Cayman has its first premier

Residents in the Cayman Islands turned out in droves to see a new constitution come into effect and to see the swearing in of the Island’s first premier, McKeeva Bush, on Friday

cayman has premier

Surrounded by his family and watched by Governor Stuart Jack, McKeeva Bush is signed into office as the first Premier of the Cayman Islands. Photo: Stuart Wilson

The day was designated a public holiday in honour of the occasion.

Also sworn into office on Friday were Deputy Premier Juliana O’ Connor-Connolly and Deputy Governor Donovan Ebanks.

An otherwise overcast morning gave way to the sun’s rays as the historical ceremony got underway. The sounds of the Royal Cayman Islands Police Marching Band provided the musical backdrop to the parade, which preceded the ceremony and featured corps from the Fire Department and Cadets, among others.

Governor Stuart Jack also offered remarks and inspected the Guard of Honour for the last time before he returns to England later this month.

Mr. Jack encouraged the people of the Cayman Islands to embrace their new constitution and praised all involved with the process.

Premier McKeeva Bush told the crowd of onlookers that it was only by the grace and mercy of God that he, a little boy from ‘Old Bush’ West Bay, could have realised such a calling.

He said he had many people to be grateful to and nostalgically chronicled his 25-year odyssey in politics, calling the latter a ‘hard task master’.

Mr. Bush said he had taken many floggings from political adversaries on the opposition, as well as the governor but assured the onlookers: ‘You know I can handle them.’

Mr. Bush said he was thankful to the men and women with whom he had the privilege of serving beside in the Legislative Assembly and made special mention of those that have ‘gone to glory’.

In promising the Caymanian people that he would defend the Islands without apology, Mr. Bush spoke of a former attorney general – referring to David Ballantyne – and how a stand had to be taken in bringing his tenure to a close.

He added that he had to sue the United Kingdom before and would do so again if necessary, but invited a true relationship as the way forward, saying it cannot be a one-way street.

‘The relationship cannot be a leaky ship or it will sink,’ he said.

The Premier implored the youth of Cayman to take their education seriously and stressed that ‘an uneducated Cayman would be an unsafe Cayman’.

Mr. Bush joked that due to budgetary constraints; only $25,000 was spent on Friday morning’s festivities.

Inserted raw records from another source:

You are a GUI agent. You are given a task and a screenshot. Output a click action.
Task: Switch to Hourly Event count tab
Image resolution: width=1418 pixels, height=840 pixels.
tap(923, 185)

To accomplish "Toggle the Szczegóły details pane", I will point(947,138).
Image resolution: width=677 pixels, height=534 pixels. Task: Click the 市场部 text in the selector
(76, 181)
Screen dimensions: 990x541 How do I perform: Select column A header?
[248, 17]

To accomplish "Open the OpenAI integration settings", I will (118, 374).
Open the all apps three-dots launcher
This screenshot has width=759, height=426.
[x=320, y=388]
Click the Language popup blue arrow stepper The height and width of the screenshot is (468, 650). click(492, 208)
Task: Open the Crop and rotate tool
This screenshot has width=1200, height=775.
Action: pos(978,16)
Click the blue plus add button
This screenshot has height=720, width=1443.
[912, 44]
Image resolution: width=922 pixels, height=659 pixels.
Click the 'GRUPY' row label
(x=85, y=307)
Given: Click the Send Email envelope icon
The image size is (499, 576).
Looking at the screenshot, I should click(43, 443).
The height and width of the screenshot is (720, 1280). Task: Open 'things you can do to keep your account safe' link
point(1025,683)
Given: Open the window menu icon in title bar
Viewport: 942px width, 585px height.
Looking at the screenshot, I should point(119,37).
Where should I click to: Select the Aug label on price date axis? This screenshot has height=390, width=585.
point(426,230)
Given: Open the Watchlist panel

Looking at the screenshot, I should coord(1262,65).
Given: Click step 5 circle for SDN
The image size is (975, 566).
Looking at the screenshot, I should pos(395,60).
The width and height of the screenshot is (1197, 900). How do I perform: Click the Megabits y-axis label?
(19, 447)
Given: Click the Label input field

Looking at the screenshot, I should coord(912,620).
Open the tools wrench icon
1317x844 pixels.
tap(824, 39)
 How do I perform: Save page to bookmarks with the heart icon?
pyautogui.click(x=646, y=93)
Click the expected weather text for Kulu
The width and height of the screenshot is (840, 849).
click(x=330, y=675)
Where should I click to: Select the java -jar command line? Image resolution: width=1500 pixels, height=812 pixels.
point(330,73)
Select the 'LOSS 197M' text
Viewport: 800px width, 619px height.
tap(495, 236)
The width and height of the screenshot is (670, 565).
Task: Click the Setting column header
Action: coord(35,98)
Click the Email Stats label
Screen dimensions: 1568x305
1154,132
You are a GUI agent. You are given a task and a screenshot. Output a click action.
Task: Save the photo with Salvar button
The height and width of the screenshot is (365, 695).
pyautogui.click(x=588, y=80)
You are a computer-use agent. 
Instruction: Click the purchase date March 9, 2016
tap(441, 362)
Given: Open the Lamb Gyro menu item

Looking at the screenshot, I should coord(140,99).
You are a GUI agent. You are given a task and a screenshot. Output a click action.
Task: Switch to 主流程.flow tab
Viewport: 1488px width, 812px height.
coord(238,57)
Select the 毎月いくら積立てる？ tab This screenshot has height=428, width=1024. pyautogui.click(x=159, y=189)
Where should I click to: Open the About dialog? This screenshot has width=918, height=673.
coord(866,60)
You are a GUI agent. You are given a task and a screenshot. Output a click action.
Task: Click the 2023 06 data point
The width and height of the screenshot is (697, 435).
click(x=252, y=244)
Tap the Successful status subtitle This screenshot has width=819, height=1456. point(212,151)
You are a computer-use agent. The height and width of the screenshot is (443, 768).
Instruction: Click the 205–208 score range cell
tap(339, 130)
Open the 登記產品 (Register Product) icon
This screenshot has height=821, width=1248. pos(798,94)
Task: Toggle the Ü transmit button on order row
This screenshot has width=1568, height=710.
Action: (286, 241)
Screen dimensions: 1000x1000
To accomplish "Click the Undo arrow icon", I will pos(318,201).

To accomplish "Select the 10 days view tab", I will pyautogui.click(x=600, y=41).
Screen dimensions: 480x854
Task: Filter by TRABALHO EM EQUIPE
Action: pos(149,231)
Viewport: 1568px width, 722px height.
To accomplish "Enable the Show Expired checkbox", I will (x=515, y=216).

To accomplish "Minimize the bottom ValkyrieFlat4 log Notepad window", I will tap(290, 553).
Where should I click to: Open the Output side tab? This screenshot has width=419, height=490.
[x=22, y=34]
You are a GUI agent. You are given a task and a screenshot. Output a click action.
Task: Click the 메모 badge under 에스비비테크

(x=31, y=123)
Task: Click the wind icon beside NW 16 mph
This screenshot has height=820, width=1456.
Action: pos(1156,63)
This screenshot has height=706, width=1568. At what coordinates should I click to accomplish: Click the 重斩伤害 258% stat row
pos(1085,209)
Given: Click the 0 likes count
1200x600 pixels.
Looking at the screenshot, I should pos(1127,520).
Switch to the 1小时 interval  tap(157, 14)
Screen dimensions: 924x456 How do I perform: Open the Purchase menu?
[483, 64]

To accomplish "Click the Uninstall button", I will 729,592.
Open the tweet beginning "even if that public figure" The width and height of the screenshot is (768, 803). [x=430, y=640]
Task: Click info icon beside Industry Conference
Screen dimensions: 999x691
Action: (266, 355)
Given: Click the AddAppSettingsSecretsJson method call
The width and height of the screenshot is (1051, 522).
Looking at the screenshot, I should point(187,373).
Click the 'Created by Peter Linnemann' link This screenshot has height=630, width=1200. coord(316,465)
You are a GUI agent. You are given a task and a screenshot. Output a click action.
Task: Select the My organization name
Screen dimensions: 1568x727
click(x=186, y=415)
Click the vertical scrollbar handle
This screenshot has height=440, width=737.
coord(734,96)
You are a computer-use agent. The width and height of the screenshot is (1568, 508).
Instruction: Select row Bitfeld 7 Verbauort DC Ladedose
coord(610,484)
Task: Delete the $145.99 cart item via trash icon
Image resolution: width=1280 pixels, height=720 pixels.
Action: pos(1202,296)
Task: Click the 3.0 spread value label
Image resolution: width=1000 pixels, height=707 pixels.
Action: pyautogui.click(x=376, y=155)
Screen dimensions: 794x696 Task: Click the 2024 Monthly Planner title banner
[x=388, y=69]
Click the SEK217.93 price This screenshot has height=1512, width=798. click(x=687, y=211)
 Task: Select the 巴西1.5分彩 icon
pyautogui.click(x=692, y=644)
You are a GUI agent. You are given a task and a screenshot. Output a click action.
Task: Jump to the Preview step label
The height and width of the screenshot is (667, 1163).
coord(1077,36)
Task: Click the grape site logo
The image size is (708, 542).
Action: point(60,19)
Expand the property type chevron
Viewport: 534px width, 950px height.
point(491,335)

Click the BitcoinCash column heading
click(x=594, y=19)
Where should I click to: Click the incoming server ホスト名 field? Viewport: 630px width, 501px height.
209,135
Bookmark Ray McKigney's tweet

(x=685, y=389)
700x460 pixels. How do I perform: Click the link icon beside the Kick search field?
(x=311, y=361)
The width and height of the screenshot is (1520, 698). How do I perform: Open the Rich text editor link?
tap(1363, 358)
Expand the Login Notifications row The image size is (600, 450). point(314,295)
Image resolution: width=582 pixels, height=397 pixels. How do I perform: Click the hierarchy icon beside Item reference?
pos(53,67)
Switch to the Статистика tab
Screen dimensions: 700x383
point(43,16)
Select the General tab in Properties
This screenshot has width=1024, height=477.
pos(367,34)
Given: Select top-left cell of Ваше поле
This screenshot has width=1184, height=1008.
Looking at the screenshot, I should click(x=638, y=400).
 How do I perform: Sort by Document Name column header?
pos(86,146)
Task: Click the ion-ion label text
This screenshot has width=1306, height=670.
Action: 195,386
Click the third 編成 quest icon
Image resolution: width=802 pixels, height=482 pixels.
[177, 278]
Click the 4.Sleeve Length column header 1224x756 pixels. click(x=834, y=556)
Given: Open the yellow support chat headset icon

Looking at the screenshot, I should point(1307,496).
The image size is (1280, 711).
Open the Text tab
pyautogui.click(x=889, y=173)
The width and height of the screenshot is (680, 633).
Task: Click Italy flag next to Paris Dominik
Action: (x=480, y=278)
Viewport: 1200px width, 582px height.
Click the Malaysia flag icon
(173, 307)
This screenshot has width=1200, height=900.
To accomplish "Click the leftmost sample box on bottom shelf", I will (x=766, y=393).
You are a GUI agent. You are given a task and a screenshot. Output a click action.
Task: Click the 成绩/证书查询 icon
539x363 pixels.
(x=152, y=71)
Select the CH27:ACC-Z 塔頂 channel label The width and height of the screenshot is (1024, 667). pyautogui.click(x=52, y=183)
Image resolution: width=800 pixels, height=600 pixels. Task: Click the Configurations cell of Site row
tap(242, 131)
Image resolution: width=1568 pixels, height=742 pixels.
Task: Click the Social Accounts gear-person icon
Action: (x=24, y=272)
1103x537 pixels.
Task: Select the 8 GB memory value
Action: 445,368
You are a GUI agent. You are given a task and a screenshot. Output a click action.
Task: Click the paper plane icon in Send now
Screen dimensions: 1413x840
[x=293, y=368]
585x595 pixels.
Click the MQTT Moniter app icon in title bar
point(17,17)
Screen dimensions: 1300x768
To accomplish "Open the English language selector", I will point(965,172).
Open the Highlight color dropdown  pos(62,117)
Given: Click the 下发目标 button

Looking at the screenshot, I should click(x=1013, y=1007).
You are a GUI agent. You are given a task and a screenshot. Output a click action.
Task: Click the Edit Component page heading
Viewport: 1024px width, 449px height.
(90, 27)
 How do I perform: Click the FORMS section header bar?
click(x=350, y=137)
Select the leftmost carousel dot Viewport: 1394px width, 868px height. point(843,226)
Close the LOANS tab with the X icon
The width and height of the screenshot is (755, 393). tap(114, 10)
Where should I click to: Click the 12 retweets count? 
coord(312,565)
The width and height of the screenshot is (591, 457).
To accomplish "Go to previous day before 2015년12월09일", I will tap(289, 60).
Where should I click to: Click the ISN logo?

He acknowledged however, that the money had accomplished much and said he was proud of everyone who participated.

The premier also took the opportunity to publicly address the governor with regard to the quest to uncover corruption in the Cayman Islands’ police force and told Mr. Jack, ‘We do have the integrity. Tell them that when you return.’

He said the next generation of Caymanians were not as tolerant as he and urged that people should be preparing themselves for the inevitable eventuality of independence.

He elaborated that this was not something that was imminent, but would happen at some point.

Mr. Bush said Cayman was taking responsibility for itself as result of Friday’s exercise and pointed out that the matters of finance, international affairs and policing would now be in the hands of the people of the Cayman Islands.

He said the new constitution was written for ‘us by us’ and was not a document simply prepared on behalf of the people of the Cayman Islands.

‘Today is for the Caymanian people,’ declared Mr. Bush, who added that the United Democratic Party was alive and well and he was feeling especially well and physically up to the tasks that lie ahead.

Several dignitaries from other islands nations also attended the ceremony including the Premier of the British Virgin Islands Ralph O’Neal.